Presidential contenders Chris Dodd and Sam Brownback--one a Democrat, the other a Republican--demonstrated Monday how their political differences are rooted in their varying interpretations of their shared Catholic faith.

The two senators, appearing jointly at a Boston College forum on faith and politics, differed on abortion rights, civil unions for gay couples, and embryonic stem cell research. Nonetheless, they used modest tones to suggest that Democrats and Republicans could bridge such gaps with more tolerance for their opponents' positions.

While the two Catholics agreed that marriage should be reserved for a man and a woman, not gay couples, they differed in talking about their views on homosexuality.

Dodd, a Democrat and the father of two young girls, said, "I think it's a good question to ask how you would like your children treated."

The Republican Brownback, however, called homosexual acts immoral, as has the Catholic Church, and said sanctioning them threatens the stability of traditional marriage.

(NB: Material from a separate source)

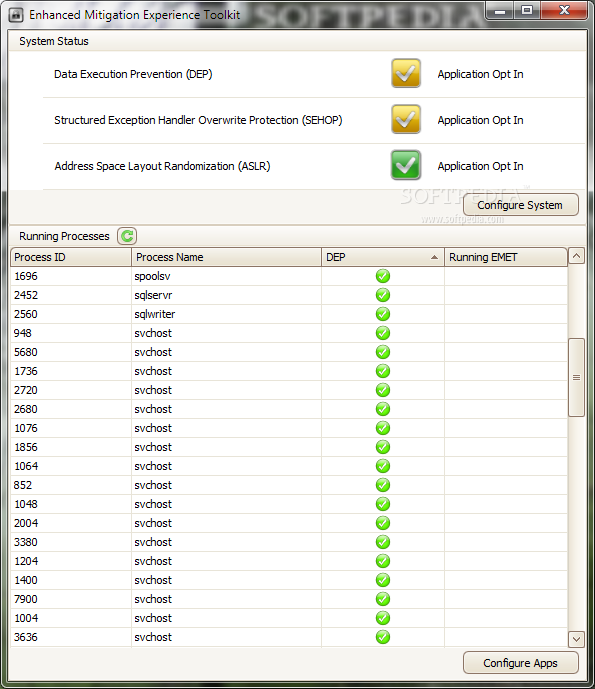Viewport: 595px width, 689px height.
Task: Sort by the Process Name column header
Action: (x=226, y=257)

"When you take away the sacredness or the uniqueness of marriage and you start redefining it, a lot of people just say, `Well, the institution doesn't have the meaning to me,' " Brownback said.

In a moment of agreement, Dodd and Brownback urged President Bush to work with Congress to devise a solution for Iraq.

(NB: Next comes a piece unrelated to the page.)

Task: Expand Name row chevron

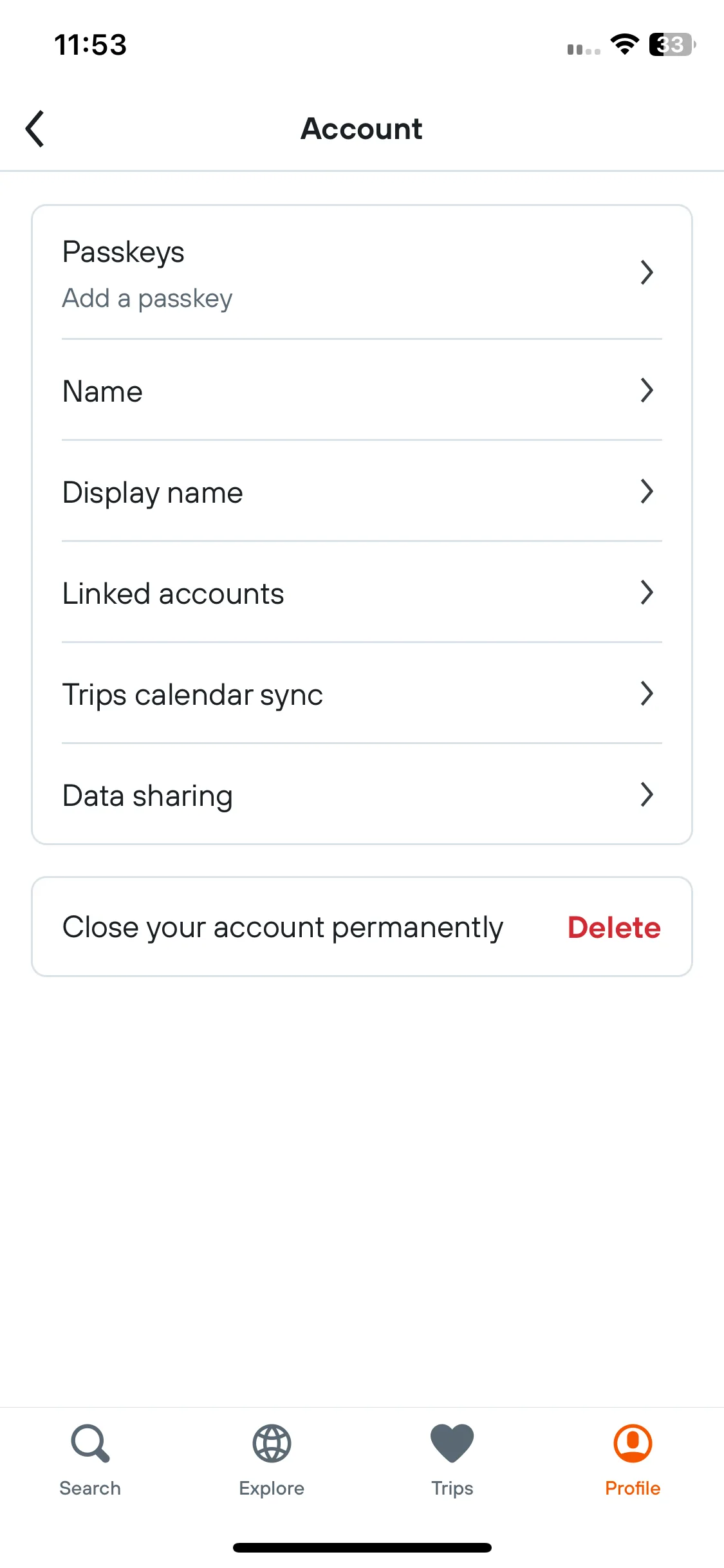Action: click(x=647, y=390)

Brownback said he told Vice President Dick Cheney and national security adviser Stephen Hadley last week that the Administration should consider a "three-state, one-country" solution in which Kurds, Shiites, and Sunnis live independently but under the banner of a federal city in Baghdad.

Neither Cheney nor Hadley reacted to the proposal, Brownback said.

"I'm frustrated that both parties have gotten to more in the way of fighting than trying to figure out what we can do," he said afterward during an interview with the Associated Press.

Dodd, who voted in 2002 to authorize military action in Iraq, said he now felt the war was wrong and called the Bush administration's justifications "fabricated."

Brownback said, "I don't think it's fair to the troops on the ground to second-guess it four years later." (Glen Johnson, AP)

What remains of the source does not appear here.